Stiamo perdendo umanità?
Trieste – Stiamo perdendo umanità. Senza punto interrogativo e in forma più assertiva: così si è espresso in questi giorni don Luigi Ciotti, commentando quanto sta accadendo nei teatri di guerra globali, in preoccupante escalation. Facendosi carico, per quanto possibile, delle palesi violazioni dei diritti umani compiute da entità politiche impietose: dalle stragi degli innocenti alle deportazioni — termini orrendi, ereditati dai periodi più bui della storia — fino alle reclusioni immotivate, come quella dell’operatore umanitario italiano Alberto Trentini.
E qui possiamo entrare in scena tutti, a patto che non cali il sipario sulla nostra autocoscienza. Altrimenti si rischiano ulteriori scivolamenti, come scrisse la filosofa Hannah Arendt, autrice del libro La banalità del male:
La morte dell’empatia umana è uno dei primi e più rivelatori segni di una cultura sull’orlo della barbarie.
La difesa d’ufficio, di solito, si staglia nel proverbiale: “Ma io che c’entro?” Cade bene, a questo proposito, il commento della professoressa Maria Elena Granata, esperta di cittadinanza attiva: “Io penso. Io sento. Io faccio. Io decido. Io comunico. Io mi sdegno. Io. Io. Abbiamo a cuore la salute, ma non ci mobilitiamo per la salute. Abbiamo a cuore la scuola, ma non ci mobilitiamo per la scuola. Abbiamo a cuore il benessere personale, ma non ci mobilitiamo per l’ambiente. Tutto inizia e finisce con la nostra persona, priva di reti, di relazioni, di contesto, di appartenenza”.
Eppure esiste un “farmaco” non chimico a questa condizione: la vicinanza.
Farsi vicini, ricevere vicinanza, promuoverla. Vedersi, guardarsi negli occhi, incontrarsi, perdere tempo a parlarsi — magari persino a capirsi — ascoltarsi.
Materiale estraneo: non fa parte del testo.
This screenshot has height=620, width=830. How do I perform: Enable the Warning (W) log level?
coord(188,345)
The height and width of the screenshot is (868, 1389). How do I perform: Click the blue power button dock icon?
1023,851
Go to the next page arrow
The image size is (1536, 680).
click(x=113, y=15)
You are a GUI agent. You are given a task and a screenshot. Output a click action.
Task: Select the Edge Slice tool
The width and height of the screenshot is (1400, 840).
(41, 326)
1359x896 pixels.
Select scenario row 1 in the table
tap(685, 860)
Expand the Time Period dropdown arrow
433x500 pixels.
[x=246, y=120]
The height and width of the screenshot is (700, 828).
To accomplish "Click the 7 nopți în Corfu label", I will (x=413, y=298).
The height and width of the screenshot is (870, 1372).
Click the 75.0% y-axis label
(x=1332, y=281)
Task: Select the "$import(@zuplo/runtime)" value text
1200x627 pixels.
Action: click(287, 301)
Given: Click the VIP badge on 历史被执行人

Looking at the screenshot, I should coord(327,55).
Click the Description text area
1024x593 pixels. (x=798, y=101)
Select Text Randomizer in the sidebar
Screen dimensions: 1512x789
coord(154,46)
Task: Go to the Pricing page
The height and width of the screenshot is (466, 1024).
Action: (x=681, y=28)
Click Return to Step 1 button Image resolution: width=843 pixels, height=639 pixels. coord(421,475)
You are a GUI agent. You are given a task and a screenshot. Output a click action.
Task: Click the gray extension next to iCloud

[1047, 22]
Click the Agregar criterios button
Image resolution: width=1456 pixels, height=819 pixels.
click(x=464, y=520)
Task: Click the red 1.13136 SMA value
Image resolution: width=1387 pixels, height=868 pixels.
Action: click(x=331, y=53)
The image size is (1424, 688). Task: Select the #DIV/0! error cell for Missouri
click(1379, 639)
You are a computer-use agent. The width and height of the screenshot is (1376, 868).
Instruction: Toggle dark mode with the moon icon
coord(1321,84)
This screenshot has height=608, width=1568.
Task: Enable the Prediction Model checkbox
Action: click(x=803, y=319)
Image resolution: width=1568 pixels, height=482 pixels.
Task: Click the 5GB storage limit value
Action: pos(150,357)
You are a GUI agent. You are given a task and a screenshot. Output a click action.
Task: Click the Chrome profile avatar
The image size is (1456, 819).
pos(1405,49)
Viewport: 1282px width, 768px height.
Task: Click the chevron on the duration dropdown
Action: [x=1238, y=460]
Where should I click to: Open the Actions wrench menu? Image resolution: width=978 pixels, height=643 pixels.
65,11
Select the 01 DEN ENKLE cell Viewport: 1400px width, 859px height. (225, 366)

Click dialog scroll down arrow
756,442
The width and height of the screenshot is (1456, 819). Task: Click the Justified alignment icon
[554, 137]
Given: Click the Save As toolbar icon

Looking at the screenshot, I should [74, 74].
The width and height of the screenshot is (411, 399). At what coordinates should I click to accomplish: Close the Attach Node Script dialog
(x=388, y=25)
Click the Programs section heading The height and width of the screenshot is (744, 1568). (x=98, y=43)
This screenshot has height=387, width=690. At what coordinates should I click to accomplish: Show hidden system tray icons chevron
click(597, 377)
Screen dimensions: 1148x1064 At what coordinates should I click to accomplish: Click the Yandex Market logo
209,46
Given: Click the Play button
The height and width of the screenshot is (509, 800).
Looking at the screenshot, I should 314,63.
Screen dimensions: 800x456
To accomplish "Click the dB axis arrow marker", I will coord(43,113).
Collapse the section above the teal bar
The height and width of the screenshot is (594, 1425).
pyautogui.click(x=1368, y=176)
Imparare gli uni dagli altri.
Se non si resta impigliati nella prigione dell’ego, la vicinanza crea le condizioni per una possibile risalita, come sta accadendo grazie al movimento Standing Together, che riunisce cittadini israeliani e palestinesi in marcia per rimuovere la valanga di odio che li divide. Due i leader: lui israeliano, lei palestinese, convinti che la sicurezza dei popoli non abiti nelle regioni della violenza, né quella dei terroristi né quella di uno Stato. E ogni giorno cresce il numero di persone che scende in strada per camminare insieme.
A dimostrazione che anche una mossa minima può dare un segnale, specie quando ci sono di mezzo oltraggi vistosi, causati dalla perdita di umanità.
Ricordo infatti di aver visto un giovane triestino, praticante di jogging, che correva in centro città con una scritta originale sulla maglietta:
Sii tu il cambiamento che vuoi vedere nel mondo.
Una frase famosa di Gandhi, profeta della non violenza. E non è davvero poco anche solo pensarlo e poi dirlo a tutti, scrivendolo su una semplice maglia sportiva.